Sin embargo, en ese momento yo establecía otras conexiones.
Cuando me encaré con la morenita aquel día, le pregunté si amaba a Un Hombre. No tenía previsto preguntarlo, pero supongo que quería saberlo. Mejor dicho, ya lo sabía. Pero deseaba, como ella, una confirmación. Mi sadismo (con ella) y mi masoquismo (conmigo) pugnaban por imponerse, quizá más que en cualquier otro momento de mi vida. Sus enormes ojos castaños se llenaron de lágrimas y musitó: «Intento no amarlo». Y en ese momento, mis desesperados intentos de distinguirme y de apartarme de ella se desvanecieron.

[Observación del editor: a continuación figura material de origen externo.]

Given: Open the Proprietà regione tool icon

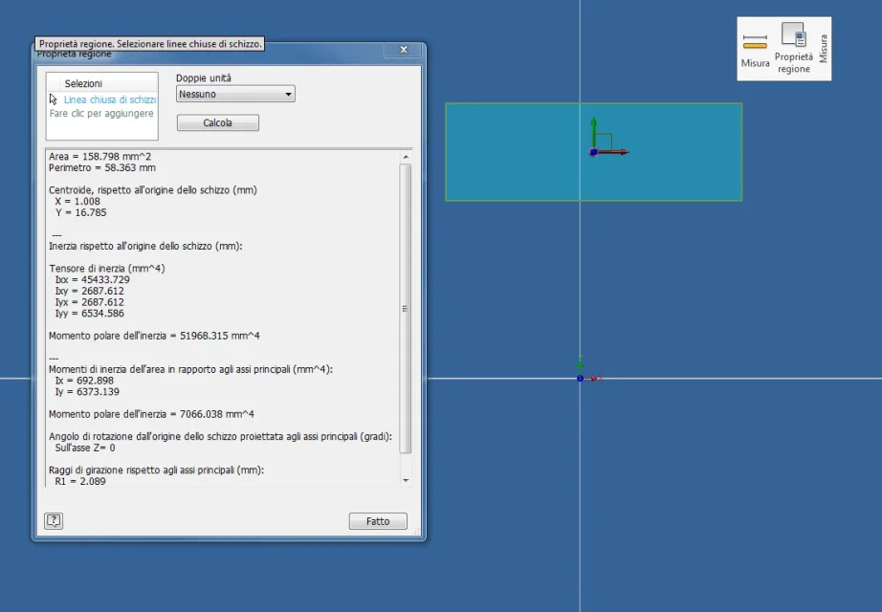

A diferencia de ella, yo era demasiado orgullosa para admitir mis celos o permitir que viera mi dolor, pero ahí estaban, tan claros como los de ella. Ya no era distinta de mí: era yo. Y de repente descubrí lo que había estado buscando toda mi vida: la cara detrás del plátano, la cara de una niña aplastada y humillada por el amor. Mis lágrimas resbalaban por sus mejillas. Y era espantoso. Durante varias semanas me obsesionó ese reflejo de mí que nunca había visto antes.

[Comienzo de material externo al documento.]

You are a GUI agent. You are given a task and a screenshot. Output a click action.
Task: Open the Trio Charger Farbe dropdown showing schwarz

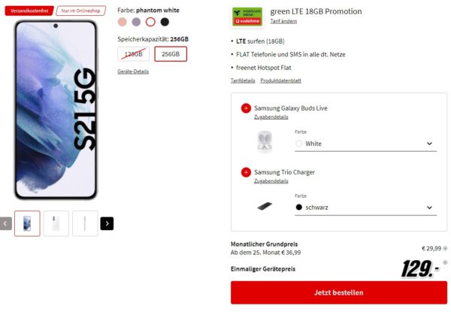coord(365,207)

Pero entonces tomé conciencia gradualmente de lo más asombroso. La morenita, al igual que me había pasado a mí, estaba incapacitada, le era imposible actuar por cuenta propia; no era capaz —al menos todavía— de dejar atrás su dolor. Pero yo ya no era incapaz. Podía tomar la decisión por las dos, podía actuar, porque ahora poseía la fortaleza necesaria para abandonar el triángulo, podía como nunca antes. Era una especie de milagro.
Fue un raro regalo el que esa mujer me hizo, la capacidad de llevar a cabo lo que toda mi búsqueda espiritual, en última instancia, no había logrado: la capacidad de romper la cadena del dolor, allí y en ese mismo instante. No sólo para mí, no sólo para mi frágil yo de cuatro años. Al fin y al cabo, éste vivía aún conmigo. Era hora de enjugarle la cara y llevarla a casa.